EXERCISE REQUIREMENTS: Where does the word "three" show up in the data? Please find each such line and copy it.

Dataset entries

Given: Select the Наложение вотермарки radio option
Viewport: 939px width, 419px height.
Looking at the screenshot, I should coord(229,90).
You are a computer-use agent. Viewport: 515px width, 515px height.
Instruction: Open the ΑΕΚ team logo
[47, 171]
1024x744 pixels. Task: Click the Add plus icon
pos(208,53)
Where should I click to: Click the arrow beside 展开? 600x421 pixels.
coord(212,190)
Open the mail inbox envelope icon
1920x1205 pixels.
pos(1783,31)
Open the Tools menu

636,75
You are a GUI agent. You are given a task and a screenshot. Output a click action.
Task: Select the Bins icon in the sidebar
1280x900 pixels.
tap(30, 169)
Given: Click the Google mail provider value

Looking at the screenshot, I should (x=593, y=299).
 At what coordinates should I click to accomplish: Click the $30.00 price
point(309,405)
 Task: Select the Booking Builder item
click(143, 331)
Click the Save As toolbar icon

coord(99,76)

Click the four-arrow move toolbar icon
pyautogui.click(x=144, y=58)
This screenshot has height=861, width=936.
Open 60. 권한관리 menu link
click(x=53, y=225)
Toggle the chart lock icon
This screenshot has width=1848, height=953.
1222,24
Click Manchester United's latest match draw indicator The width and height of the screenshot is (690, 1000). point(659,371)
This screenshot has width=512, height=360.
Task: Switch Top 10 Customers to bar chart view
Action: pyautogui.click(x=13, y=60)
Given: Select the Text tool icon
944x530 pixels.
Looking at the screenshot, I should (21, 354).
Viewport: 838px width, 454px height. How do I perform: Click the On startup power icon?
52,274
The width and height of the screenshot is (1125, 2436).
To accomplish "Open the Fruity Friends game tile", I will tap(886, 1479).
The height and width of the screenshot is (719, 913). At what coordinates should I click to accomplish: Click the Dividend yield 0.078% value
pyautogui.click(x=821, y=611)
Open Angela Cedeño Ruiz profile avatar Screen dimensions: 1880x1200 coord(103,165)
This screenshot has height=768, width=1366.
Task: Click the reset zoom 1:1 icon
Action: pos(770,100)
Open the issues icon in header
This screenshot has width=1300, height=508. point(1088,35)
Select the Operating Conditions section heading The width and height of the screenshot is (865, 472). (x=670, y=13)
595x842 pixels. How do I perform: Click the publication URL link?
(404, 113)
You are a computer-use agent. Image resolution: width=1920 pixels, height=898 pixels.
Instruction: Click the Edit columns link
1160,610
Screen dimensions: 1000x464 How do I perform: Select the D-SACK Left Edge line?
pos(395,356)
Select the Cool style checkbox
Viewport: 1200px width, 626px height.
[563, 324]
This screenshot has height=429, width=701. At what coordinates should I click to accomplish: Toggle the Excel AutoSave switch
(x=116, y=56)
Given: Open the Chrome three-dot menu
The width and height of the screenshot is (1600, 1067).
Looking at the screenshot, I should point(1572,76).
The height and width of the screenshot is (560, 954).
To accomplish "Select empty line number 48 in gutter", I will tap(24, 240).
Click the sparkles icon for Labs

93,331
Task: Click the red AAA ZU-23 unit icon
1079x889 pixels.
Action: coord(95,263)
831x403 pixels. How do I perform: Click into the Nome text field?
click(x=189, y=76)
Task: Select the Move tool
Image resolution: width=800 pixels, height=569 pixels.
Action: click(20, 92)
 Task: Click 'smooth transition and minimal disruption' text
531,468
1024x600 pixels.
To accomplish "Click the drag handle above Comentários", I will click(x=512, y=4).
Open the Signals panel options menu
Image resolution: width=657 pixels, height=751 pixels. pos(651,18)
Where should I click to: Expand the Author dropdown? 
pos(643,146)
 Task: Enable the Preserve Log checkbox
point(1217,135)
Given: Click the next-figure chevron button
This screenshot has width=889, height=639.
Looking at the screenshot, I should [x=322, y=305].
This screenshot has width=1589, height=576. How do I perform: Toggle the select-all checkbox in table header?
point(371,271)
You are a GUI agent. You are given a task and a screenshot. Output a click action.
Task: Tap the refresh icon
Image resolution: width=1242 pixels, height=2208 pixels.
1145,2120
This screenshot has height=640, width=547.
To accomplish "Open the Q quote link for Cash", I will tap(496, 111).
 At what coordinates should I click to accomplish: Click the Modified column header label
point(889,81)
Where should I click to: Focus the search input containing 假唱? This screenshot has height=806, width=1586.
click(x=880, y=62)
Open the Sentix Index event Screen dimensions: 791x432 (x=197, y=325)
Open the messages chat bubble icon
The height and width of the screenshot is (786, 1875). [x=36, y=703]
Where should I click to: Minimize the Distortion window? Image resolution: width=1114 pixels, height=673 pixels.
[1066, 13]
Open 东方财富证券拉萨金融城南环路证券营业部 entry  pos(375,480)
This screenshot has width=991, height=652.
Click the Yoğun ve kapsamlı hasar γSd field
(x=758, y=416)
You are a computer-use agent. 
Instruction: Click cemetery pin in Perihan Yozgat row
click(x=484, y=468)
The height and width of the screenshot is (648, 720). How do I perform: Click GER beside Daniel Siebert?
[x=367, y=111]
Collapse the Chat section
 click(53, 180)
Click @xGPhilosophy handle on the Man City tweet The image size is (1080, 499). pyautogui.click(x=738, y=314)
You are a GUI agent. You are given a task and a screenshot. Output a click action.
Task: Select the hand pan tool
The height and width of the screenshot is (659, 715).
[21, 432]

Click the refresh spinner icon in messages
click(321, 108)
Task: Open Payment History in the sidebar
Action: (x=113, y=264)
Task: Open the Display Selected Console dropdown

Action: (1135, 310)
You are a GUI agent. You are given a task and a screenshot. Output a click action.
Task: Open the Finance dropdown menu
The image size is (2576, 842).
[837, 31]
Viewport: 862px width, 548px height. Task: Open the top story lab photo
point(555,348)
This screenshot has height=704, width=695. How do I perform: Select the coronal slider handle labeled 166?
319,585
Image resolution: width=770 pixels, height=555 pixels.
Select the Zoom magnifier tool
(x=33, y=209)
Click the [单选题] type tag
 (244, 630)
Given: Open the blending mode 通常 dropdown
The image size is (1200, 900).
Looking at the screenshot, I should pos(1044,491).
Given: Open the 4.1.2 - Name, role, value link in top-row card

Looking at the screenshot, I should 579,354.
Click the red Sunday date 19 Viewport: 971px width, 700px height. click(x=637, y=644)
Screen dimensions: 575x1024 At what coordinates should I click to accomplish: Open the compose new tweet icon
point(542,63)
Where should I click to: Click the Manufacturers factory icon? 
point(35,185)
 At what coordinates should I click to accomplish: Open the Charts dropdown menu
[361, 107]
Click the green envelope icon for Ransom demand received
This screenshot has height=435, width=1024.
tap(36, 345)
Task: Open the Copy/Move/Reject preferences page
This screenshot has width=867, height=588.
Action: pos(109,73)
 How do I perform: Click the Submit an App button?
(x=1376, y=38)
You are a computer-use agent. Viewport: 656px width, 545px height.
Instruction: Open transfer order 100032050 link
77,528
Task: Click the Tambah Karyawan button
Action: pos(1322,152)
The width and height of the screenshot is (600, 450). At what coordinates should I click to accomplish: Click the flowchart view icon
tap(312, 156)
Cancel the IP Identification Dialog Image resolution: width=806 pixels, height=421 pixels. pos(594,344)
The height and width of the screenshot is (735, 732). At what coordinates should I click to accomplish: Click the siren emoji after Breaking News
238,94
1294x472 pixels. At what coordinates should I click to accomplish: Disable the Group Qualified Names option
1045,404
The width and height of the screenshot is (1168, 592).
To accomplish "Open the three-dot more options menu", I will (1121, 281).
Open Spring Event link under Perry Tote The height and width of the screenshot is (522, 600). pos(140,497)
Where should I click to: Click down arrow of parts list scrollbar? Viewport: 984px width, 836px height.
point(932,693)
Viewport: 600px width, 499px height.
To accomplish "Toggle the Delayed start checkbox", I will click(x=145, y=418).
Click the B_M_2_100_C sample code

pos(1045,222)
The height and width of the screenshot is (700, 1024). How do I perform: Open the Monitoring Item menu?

TASK RESPONSE:
Given: Open the Chrome three-dot menu
To accomplish "Open the three-dot more options menu", I will (1121, 281).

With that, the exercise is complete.